Mit Beethovens Neunter, einer Uraufführung und stehenden Ovationen feierte die Württembergische Philharmonie Reutlingen ihr 75. Jubiläum. Angefangen hat alles nur wenige Wochen nach Ende des Zweiten Weltkriegs. Reutlinger Bürger wollten inmitten der Kriegsruinen von 1945 ein starkes Zeichen gegen die Zerstörung und für die Zivilisation setzen. Das Elend und der Hunger der Überlebenden waren groß, doch ebenso groß war der Hunger nach Kultur. Und so entstand das Orchester in dem Bewusstsein, dass Kultur und Musik ein notwendiges menschliches Grundbedürfnis sind.
Botschafter der Musik
Chefdirigent Fawzi Haimor, ein Amerikaner mit arabischen Wurzeln, sieht es als seine Mission, nicht nur zu dirigieren, sondern zugleich Botschafter der Musik zu sein. Zum Jubiläum vergab er einen Kompositionsauftrag an Kareem Roustom. In seinem Werk „Ice, Wind, War & Spring“ für gemischten Chor und Orchester hat der syrisch-amerikanische Komponist Gedichte von Walt Whitman und Rainer Maria Rilke zu einem hoffnungsvollen Werk verarbeitet, das in Beziehung zu Beethovens neunter Sinfonie steht.
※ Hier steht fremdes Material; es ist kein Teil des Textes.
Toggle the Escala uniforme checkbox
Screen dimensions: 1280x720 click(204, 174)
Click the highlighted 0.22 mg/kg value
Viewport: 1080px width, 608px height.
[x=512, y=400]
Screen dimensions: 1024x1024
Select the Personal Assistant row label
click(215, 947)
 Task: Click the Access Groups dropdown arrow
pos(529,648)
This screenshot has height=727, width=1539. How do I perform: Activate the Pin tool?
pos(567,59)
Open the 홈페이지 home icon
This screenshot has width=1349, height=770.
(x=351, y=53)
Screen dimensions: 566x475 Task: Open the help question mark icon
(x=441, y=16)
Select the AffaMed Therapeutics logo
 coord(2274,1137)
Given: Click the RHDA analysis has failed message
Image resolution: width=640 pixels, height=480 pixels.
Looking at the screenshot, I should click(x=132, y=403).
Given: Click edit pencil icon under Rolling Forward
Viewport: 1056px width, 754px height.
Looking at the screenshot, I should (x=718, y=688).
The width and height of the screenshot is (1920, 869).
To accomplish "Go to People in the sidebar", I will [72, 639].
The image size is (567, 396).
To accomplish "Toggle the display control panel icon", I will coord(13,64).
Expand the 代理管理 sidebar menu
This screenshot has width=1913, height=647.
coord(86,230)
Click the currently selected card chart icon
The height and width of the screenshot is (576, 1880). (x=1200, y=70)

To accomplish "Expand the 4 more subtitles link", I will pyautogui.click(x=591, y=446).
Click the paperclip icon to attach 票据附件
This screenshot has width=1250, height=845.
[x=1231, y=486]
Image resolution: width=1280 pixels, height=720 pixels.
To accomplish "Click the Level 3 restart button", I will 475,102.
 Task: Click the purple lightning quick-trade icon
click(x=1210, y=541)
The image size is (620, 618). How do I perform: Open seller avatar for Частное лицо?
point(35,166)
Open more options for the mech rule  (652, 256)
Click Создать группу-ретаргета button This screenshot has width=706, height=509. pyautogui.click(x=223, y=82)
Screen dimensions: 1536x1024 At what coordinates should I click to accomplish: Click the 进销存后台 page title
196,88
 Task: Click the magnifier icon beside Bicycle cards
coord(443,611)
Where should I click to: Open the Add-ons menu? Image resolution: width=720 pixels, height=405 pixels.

Einfühlsam und farbenprächtig interpretiert Fawzi Haimor die komplexe Partitur, die sich dem Thema Aussöhnung widmet. Immer wieder erinnert das Werk an den atmosphärischen Stil Benjamin Brittens sowie die Polyphonie im 16. Jahrhundert, die mit den zugrundeliegenden Texten von französischen Hugenotten und Überlebenden der Kriege und Glaubenskonflikte um 1572 korrespondiert.
concerti-Tipp:
Sa. 25.1., 20:03 Uhr
SWR2
Württembergische Philharmonie Reutlingen, Chor der Musikhochschule Trossingen, Camerata Serena, Polina Pastirchak (Sopran), Hermine May (Mezzosopran), Ray M. Wade jun, (Tenor), David Jerusalem (Bass), Fawzi Haimor (Leitung)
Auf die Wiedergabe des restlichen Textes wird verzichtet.